My boyfriend was interested in another woman. He left me, and she and I became good friends.
- I fell for a man who love bombed me. I didn't know he was playing me against another woman.
- After we broke up, she became a trusted friend to me.
I thought it was a red flag when my new boyfriend complained about another woman. But once he started showering me with everything from poetry to plane trips, I thought he'd gotten over her. I was going to learn otherwise when he disappeared from my life at the end of that year.
But the surprise gift of that failed romance was the friendship I forged with the woman he'd complained about.
She had refused his advances
Mutual friends had arranged for me to meet this man at a party, unaware he was already besotted with Deborah.
He brought up her name more than once during our early dates. He admitted he'd been interested in her and grumbled that she'd refused his advances. I worried I was being friend zoned, but when he turned his gaze toward me, I conveniently put that out of my mind.
I'd known Deborah from a distance for years. She was accomplished in every way I valued: beautiful but not conceited, successful but not boastful, talented but not a diva. A talented photographer, she captured images of everyone from celebrities to babies and pets. I'd see her at events and feel the sting of envy, but it never got under my skin until I started dating that man.
The months we spent together from spring through fall quickly melted into a lovely blur, so I barely noticed when he didn't call for a few days — then it was a week, then a month. He vanished without explanation.
I learned he was getting married
Not long after, I ran into Deborah at an art-gallery opening. As we chatted, I said, "You and I have an interesting connection." I mentioned his name. She scoffed. "I was never interested in him."

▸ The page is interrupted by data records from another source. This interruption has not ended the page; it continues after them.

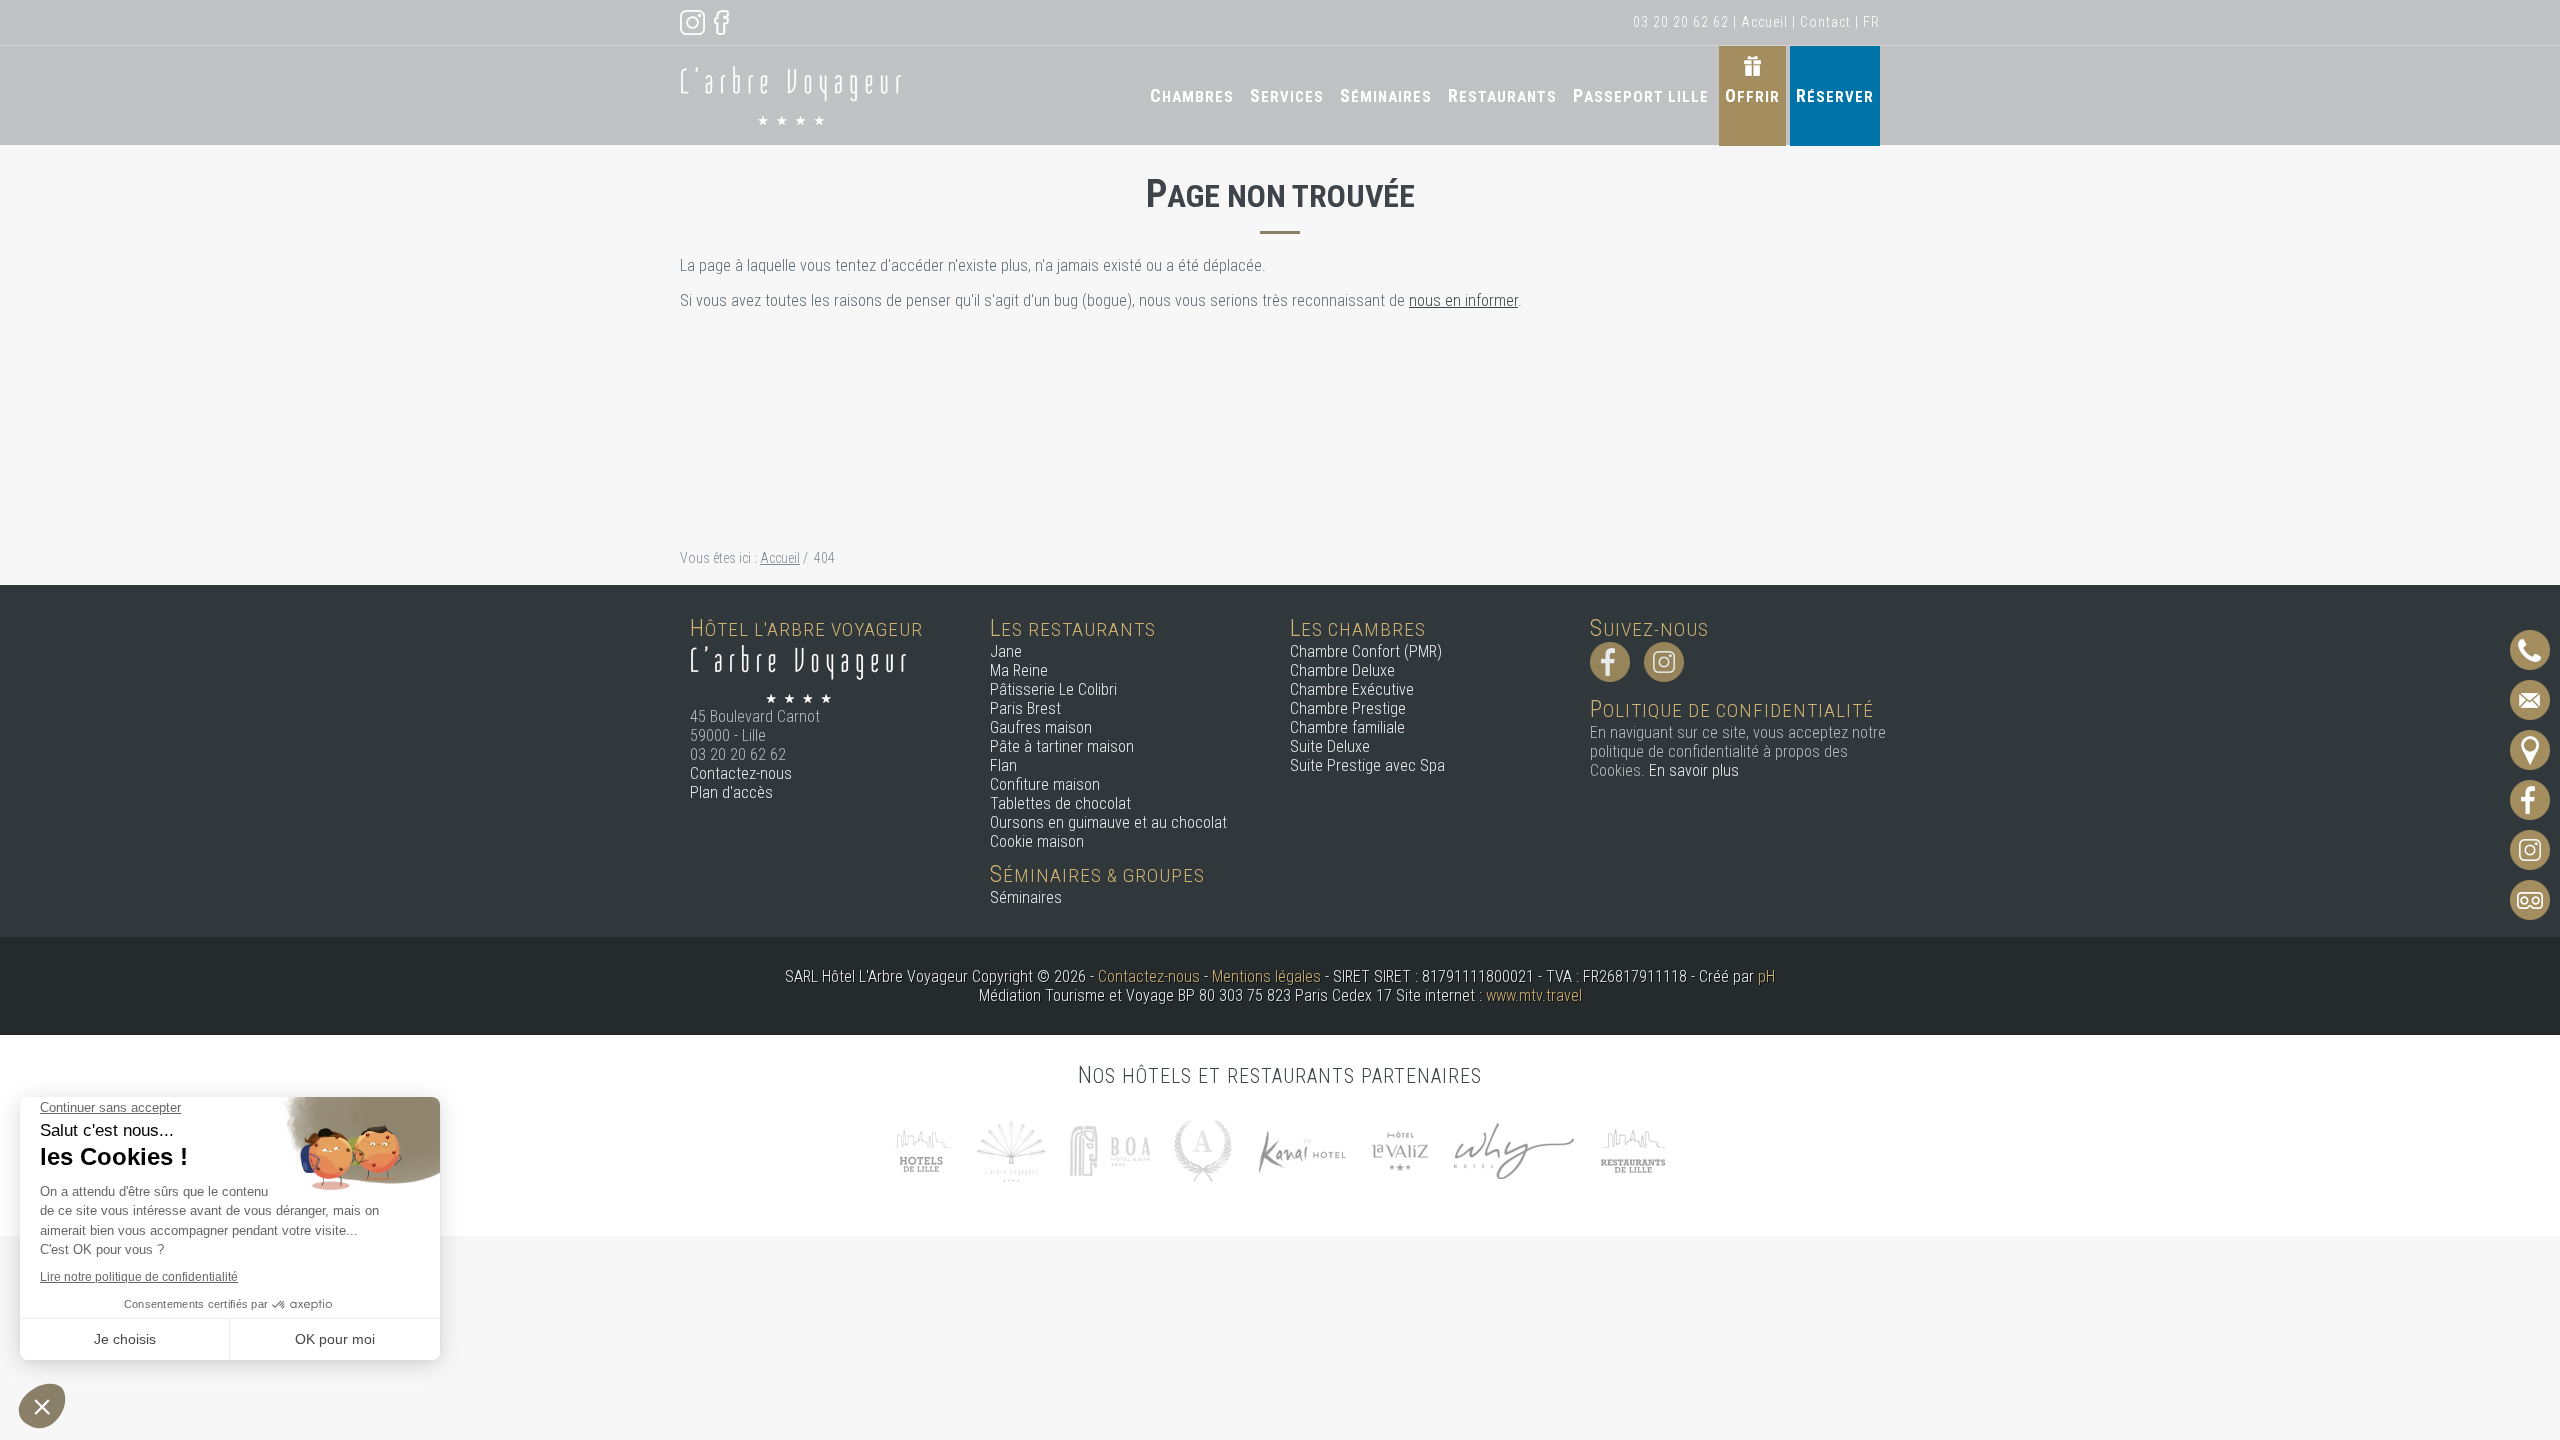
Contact (1825, 22)
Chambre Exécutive (1352, 689)
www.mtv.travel (1534, 995)
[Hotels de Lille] (922, 1149)
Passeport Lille (1641, 95)
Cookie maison (1037, 841)
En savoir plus (1694, 770)
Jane (1006, 651)
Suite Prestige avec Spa (1367, 765)
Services (1287, 95)
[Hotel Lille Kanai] (1301, 1149)
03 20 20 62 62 (1681, 22)
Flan (1003, 765)
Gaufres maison (1041, 727)
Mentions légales (1266, 976)
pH (1766, 976)
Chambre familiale (1347, 727)
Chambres (1192, 95)
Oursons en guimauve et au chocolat (1108, 822)
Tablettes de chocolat (1060, 803)
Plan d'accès (731, 792)
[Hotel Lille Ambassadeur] (1203, 1149)
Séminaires (1386, 95)
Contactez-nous (741, 773)
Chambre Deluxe (1342, 670)
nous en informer (1463, 300)
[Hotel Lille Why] (1514, 1149)
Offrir (1752, 95)
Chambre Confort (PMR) (1366, 651)
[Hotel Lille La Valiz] (1400, 1149)
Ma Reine (1019, 670)
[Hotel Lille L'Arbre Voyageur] (1011, 1149)
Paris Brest (1025, 708)
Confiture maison (1045, 784)
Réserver (1835, 95)
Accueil (1764, 22)
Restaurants (1502, 95)
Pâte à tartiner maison (1062, 746)
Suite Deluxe (1330, 746)
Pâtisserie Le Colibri (1053, 689)
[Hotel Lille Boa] (1110, 1149)
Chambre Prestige (1348, 708)
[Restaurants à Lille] (1633, 1149)
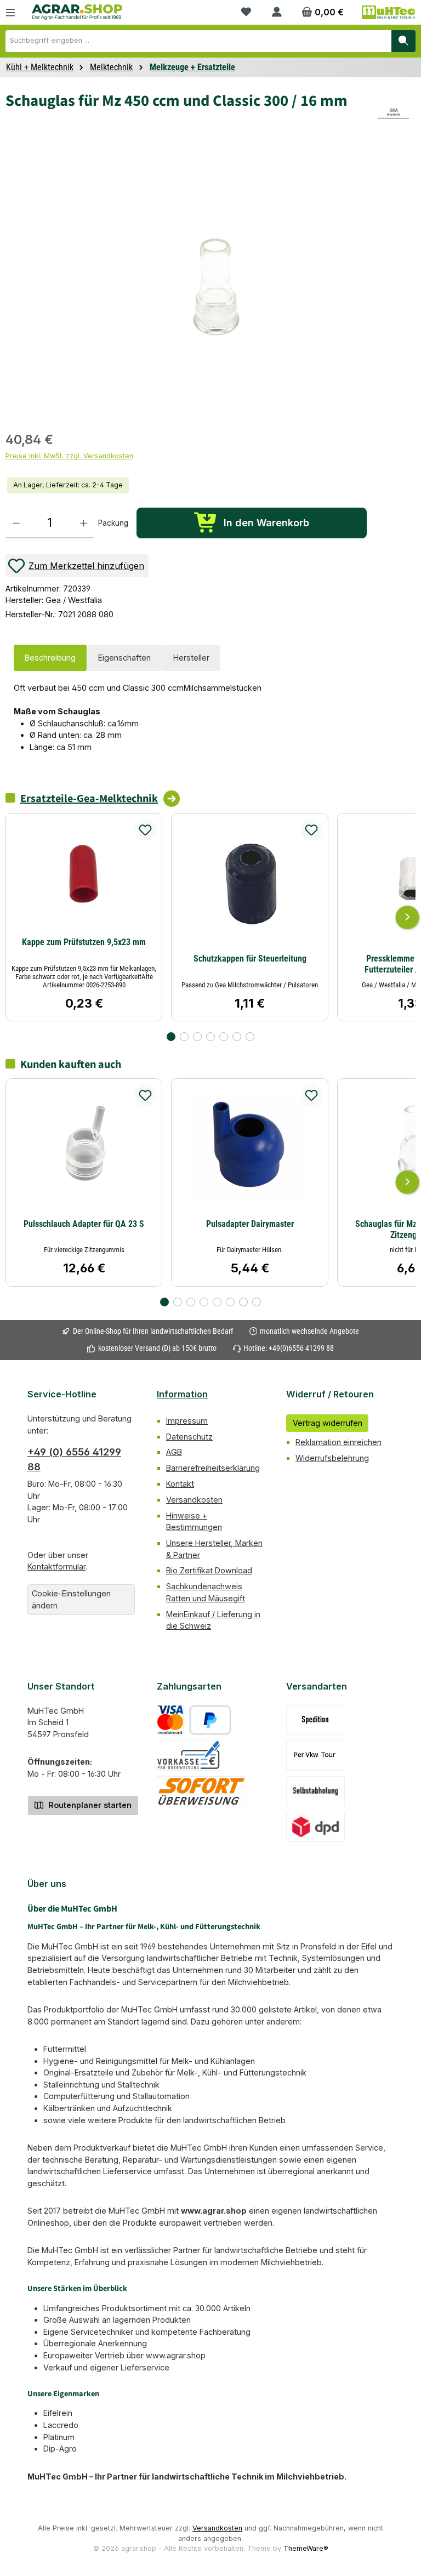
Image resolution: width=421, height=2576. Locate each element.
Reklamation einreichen (338, 1442)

Suddenly it made sense. She'd been saying "no," but he didn't get the message. Like many men, he chose to hear "try again."
I wasn't prepared for what she said next.
"Did you hear he's getting married? He contacted me and said, 'I forgive you.'" She gave a throaty laugh. It was clearly a maneuver to flaunt he'd won the game.
So yes: The man I'd loved and lost was getting married, and I learned about it — in a public setting — from the woman he'd always preferred over me.
Losing love is difficult enough, but something worse was bubbling up inside me: shame. Shame that a woman I envied could rise above such melodrama while I couldn't. And shame that I could have believed any of it was because of her.
We became friends
After that, whenever Deborah and I bumped into each other, she hugged me, wearing a big smile and perfect lipstick. We never spoke about him, because there was really nothing to say.
I felt the warmth of belonging when she began inviting me to her projects. We dressed up as red-cloaked handmaids at a protest. When I asked to use one of her photos for an article I was writing, she granted it for free. She created a place for me in a world that seemed to expect women to routinely stab each other in the back.
While visiting Deborah's home and lush gardens, a twinge of resentment began to bubble up. But it subsided once I remembered to remove the man from the scene. Without his shadow, I could clearly see the world she created, so vivid and vital.
Deborah's throaty laugh turned out to be a harbinger of lung cancer. She underwent treatment, but her health had declined recently. I mailed her a card to cheer her up.
Then I learned she'd died before it reached her.
Deborah never set out to teach me about life or romance, but that's what happened. I've stopped using envy to avoid women who exemplify wisdom and success. I'm developing insights into who is or isn't an adversary.
And if another man complains about a woman, I'll listen with skepticism. I'll remember that she could turn out to be the best thing I get from him.